Home>The Trust Crisis

28.08.2019

The Trust Crisis

Yann Algan, Professor and Dean of Sciences Po's School of Public Affairs, discusses the role trust has played in the rise of populism. This article was originally published in the 2019 G7 Global Leaders Report

G7 Leaders Magazine cover

The rise of anti-system forces and populism testifies to a deep trust crisis of citizens, both towards their institutions and others, as we show in a new book,  The Origins of Populism (FR) (with D. Cohen, E. Beasley, M. Foucault). Votes for anti-system parties have been fueled, first and foremost, by a sharp deterioration of citizens’ trust in their institutions, experts and elites over the last three decades. According to the World Values Survey,  since the early 80s, the share of people who do not trust Parliament has increased from 47% to 77% in the United States, from 37% to 64% in France, and from 60% to 77% in Britain.

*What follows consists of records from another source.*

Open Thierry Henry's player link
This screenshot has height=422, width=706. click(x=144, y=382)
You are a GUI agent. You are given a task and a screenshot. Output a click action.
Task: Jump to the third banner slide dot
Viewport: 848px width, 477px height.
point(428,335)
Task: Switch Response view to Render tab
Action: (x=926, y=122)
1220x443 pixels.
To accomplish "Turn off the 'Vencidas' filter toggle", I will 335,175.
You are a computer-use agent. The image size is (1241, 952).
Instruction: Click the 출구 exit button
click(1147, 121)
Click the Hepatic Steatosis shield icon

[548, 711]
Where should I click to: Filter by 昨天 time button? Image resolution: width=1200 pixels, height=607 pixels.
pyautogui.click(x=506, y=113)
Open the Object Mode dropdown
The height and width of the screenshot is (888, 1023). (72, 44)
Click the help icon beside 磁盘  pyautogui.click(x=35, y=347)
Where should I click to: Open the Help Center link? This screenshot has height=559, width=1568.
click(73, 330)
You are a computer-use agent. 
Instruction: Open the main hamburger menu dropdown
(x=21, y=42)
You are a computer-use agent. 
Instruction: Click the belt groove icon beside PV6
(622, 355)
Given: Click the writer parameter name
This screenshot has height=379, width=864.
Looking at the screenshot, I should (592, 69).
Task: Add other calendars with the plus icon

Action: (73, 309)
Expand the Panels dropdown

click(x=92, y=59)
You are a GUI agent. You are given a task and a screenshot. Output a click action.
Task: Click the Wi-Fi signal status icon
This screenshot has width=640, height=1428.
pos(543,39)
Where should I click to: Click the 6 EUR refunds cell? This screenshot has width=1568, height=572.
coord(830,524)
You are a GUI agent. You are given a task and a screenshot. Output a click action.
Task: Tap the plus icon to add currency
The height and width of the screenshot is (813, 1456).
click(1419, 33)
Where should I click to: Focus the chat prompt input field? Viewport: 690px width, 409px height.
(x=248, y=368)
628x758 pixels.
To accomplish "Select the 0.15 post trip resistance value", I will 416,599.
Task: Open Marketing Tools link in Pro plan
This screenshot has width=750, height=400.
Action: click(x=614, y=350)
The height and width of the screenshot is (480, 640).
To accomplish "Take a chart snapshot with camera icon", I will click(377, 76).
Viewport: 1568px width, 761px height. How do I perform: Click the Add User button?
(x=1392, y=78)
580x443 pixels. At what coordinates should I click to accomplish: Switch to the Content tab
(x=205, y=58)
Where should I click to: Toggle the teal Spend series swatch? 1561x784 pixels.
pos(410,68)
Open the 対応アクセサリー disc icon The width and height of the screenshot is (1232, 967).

The erosion of trust in institutions seems closely linked to the deterioration of the living conditions of the middle and lower classes, who have been hit by economic insecurity and rising inequalities, especially since the 2008 economic crisis. The financial crisis provoked immense resentment towards the traditional political parties, who were considered incapable of protecting the popular classes from the disturbances of contemporary capitalism. Beyond the financial crisis, the failure of governments and institutions to protect people from more structural risks such as the expansion of inequalities, globalization or the digital transition, has further fueled distrust. As an illustration, in a series of articles analyzing the “China Shock”, David Autor and his co-authors highlight the effects of globalization on the destruction of employment in American industrial strongholds, which have led to a strong resentment towards institutions and a political radicalization. The digital revolution and rising inequality have had the same effect in Europe and the United States.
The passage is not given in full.